══ Reading passage
TL;DR
Indian B2B ecommerce firm Udaan raised $160M combining fresh equity, debt, and bond conversions to clean up its balance sheet ahead of an IPO.
Indian B2B ecommerce platform Udaan has secured $160 million in a funding round that combines fresh equity from a new investor, additional debt, and the conversion of existing convertible bonds into equity, according to Bloomberg. Lightspeed Venture Partners and M&G Investments are participating in the round. The deal is designed to clean up Udaan’s balance sheet ahead of a planned initial public offering that the company expects within the next two years.
The timing matters because Udaan defaulted on $170 million in convertible notes that matured on June 30, according to Business Standard reporting from earlier this month. Under the new arrangement, a new investor is providing fresh equity while existing bondholders are converting their holdings into shares. Bondholders who chose not to convert have had their remaining notes extended on revised terms.
Udaan was founded in 2016 by three former Flipkart engineers and has built a marketplace connecting manufacturers and wholesalers with more than three million small retailers across India. The platform covers categories including electronics, groceries, pharmaceuticals, and general merchandise, and claims roughly 70 percent of India’s business-to-business ecommerce market by volume, according to industry estimates cited by Caproasia. Vaibhav Gupta, one of the three co-founders, became chief executive in 2021 after co-founder Amod Malviya stepped back, while the third co-founder Sujeet Kumar remains on the board.
The company has raised repeatedly in recent years to shore up its finances. It closed a $75 million round in February 2025, followed by a $114 million Series G in June 2025 that valued Udaan at under two billion dollars, according to VarIndia and Outlook Business. That figure is a steep discount from the three billion dollar peak the company reached during an earlier funding cycle, reflecting the correction that swept through Indian startup valuations after 2022.
════
▶ [Tasks to carry out]
[a] Name every product category that the article about Udaan's funding says the platform covers.
[b] According to the article about Udaan's funding, how much in convertible notes did Udaan default on?
[c] Sum up the article about Udaan's funding in two sentences.
You won't need the listing that follows to finish this work.
══ Listed entries
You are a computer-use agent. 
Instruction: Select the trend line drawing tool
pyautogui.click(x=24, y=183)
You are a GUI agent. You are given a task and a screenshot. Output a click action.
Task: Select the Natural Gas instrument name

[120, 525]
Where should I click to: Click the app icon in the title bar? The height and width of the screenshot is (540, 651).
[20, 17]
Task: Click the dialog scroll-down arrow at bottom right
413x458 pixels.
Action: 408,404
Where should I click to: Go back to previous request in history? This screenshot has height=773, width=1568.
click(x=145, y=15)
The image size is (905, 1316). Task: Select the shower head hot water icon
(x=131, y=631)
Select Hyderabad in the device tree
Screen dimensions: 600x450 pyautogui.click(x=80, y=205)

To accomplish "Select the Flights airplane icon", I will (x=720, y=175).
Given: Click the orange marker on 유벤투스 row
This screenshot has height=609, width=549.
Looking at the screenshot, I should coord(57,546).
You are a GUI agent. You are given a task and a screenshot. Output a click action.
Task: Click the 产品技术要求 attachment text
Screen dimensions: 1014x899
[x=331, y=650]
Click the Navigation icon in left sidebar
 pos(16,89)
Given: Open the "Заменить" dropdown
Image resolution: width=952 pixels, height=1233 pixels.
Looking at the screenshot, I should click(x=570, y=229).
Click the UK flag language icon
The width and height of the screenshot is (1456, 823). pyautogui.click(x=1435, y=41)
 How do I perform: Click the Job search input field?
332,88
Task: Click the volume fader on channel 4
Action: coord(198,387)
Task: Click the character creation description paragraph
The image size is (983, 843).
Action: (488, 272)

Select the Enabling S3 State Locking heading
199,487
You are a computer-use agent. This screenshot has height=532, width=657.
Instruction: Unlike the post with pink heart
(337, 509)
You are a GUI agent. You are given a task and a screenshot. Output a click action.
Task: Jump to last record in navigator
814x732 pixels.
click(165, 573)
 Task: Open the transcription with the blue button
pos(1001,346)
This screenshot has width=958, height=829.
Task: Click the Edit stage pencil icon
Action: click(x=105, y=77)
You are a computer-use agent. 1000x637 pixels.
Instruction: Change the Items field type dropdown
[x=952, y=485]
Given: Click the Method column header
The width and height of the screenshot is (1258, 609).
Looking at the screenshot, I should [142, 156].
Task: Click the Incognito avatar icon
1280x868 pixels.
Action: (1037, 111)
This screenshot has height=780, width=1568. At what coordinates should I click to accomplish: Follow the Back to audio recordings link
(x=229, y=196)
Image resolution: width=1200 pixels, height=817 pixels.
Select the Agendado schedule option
════
▶ [Task-by-task results]
[a] Electronics, groceries, pharmaceuticals, and general merchandise.

[b] $170 million.

[c] Indian B2B ecommerce platform Udaan has raised $160 million through fresh equity, more debt, and the conversion of convertible bonds into shares, a deal meant to clean up its balance sheet ahead of a planned IPO within two years. The round follows Udaan's default on $170 million in convertible notes and comes after earlier 2025 raises at a valuation well below the company's three billion dollar peak.